Clinical trial results for well-known blood pressure drug ramipril that were published in major journals contained fabricated data, a high-profile Australian scientist has admitted, according to the BBC.
The research at Melbourne's Baker IDI Heart & Diabetes Institute was first published in 2013 and said the blood pressure drug eased vascular disease pain. Researcher Dr. Anna Ahimastos "had oversight of data collection and integrity," the BBC said, citing a statement from Institute's Professor Bronwyn Kingwell, who oversaw the retraction of the articles.
Ahimastos has admitted responsibility and resigned. The two articles about the three-year clinical trial into ramipril have since been retracted, Kingwell told the BBC, all of which followed anomalies in the trial that were identified internally, sparking an investigation in June. Kingwell told the BBC there was no risk to patients.

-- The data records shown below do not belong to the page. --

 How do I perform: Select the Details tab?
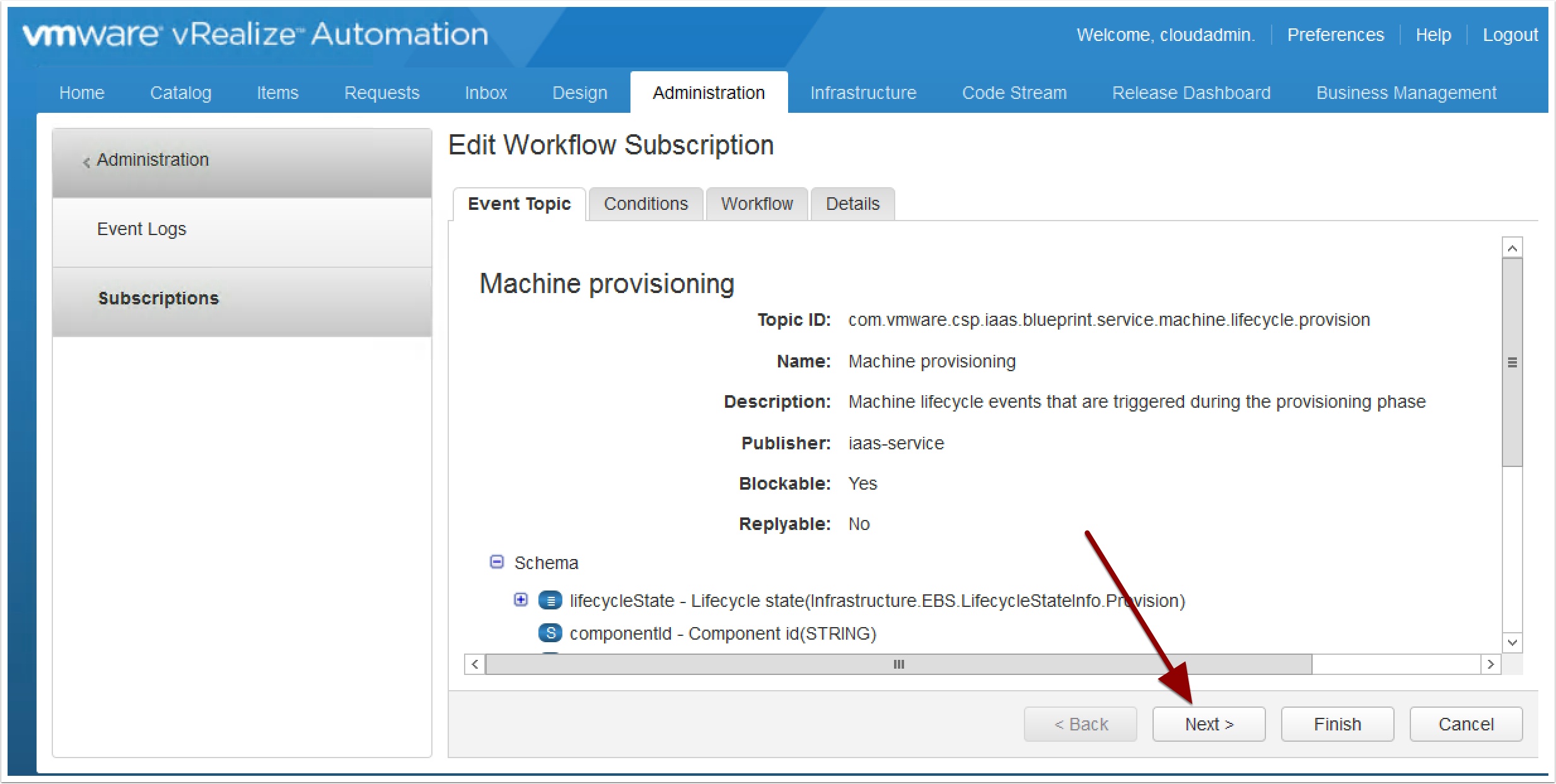click(x=852, y=204)
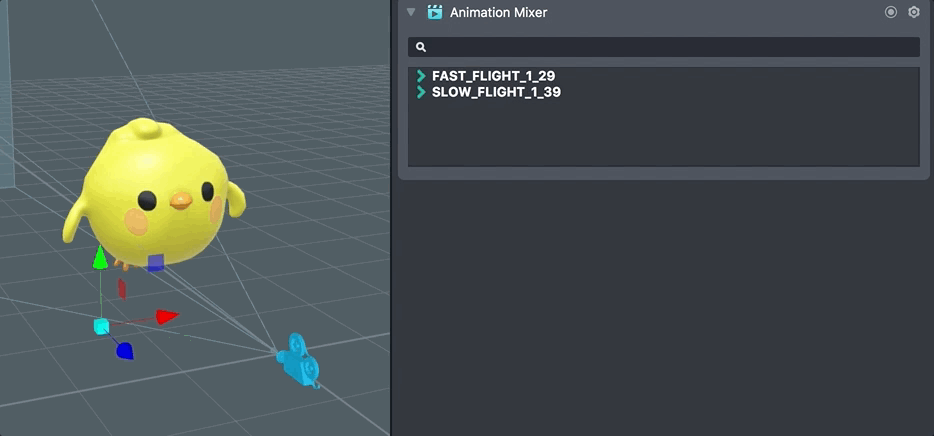Select the FAST_FLIGHT_1_29 animation entry
This screenshot has width=934, height=436.
click(x=493, y=76)
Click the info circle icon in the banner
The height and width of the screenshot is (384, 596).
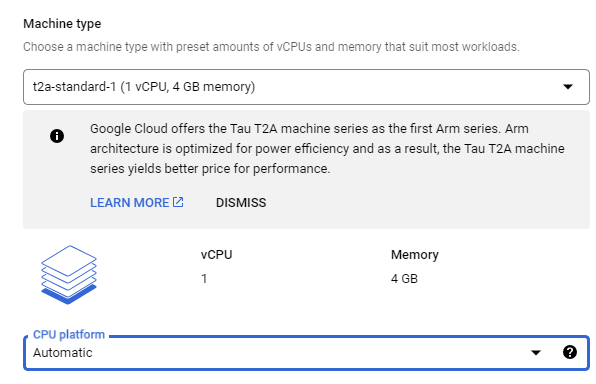pyautogui.click(x=57, y=136)
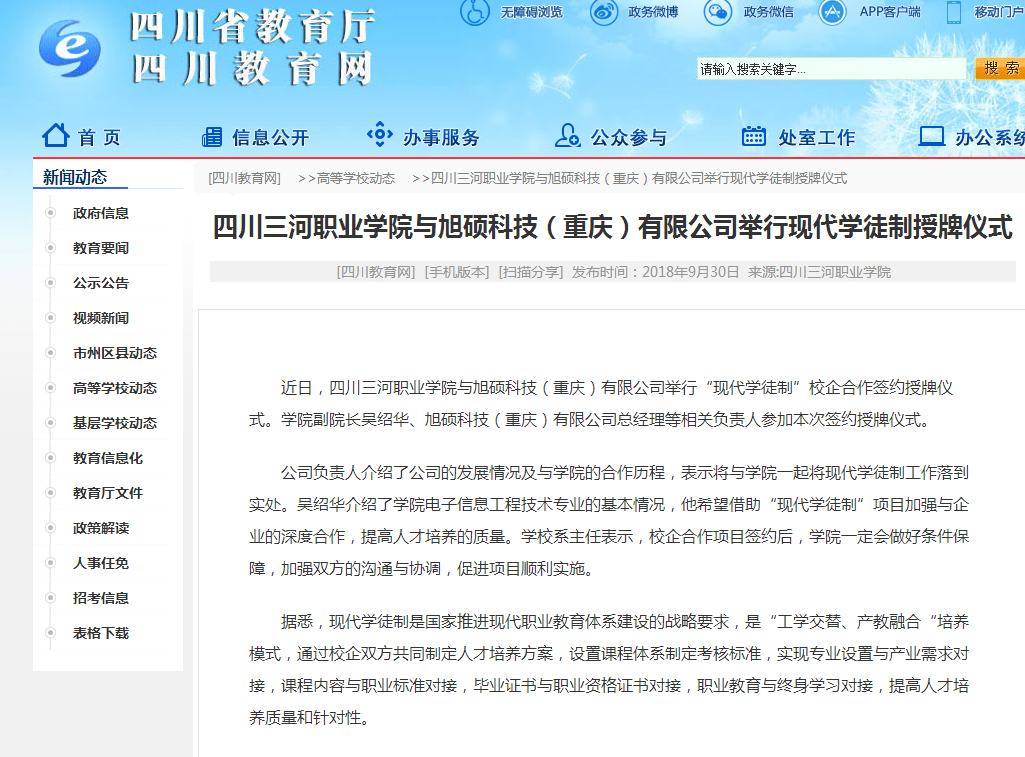The width and height of the screenshot is (1025, 757).
Task: Open the accessibility browsing (无障碍浏览) icon
Action: point(476,12)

"At no point were participants in the trial exposed to risk or harm," Kingwell was quoted as saying in the statement. "This was an isolated incident confined to the actions of one researcher."
"The Institute takes such matters very seriously and every effort has been made to correct the record with all affected parties as quickly as possible in-keeping with our obligations and our commitment to being a center of research excellence."
A statement sent by Baker IDI to FiercePharmaAsia said that the misrepresentation of data required the retraction of two papers--one in JAMA and one in Circulation Research.
"The affected trial commenced in 2008 and concluded in 2011," Baker IDI said in the statement.
"In the interim, and prior to discovery of this research misconduct, we have developed more effective levels of oversight and governance in relation to human research. This has included the formation of the Baker IDI Clinical Research Support Unit, a service that is facilitating the implementation of Institute-wide initiatives relating to clinical research reporting and monitoring and researcher training to ensure all our research adheres to international best practice."
In June 2011, India's Aurobindo Pharma got the FDA nod to manufacture and market ramipril, a generic version of the King Pharmaceuticals drug Altace.
Other companies also make and sell the drug, including Ranbaxy Laboratories. The generic version was also involved in a high-profile recall by Canada's Apotex several years ago over one lot of Apo-Ramipril 5-mg capsules for high blood pressure when some were found to be empty. Because the capsules were not transparent, patients could not tell they didn't contain any drugs.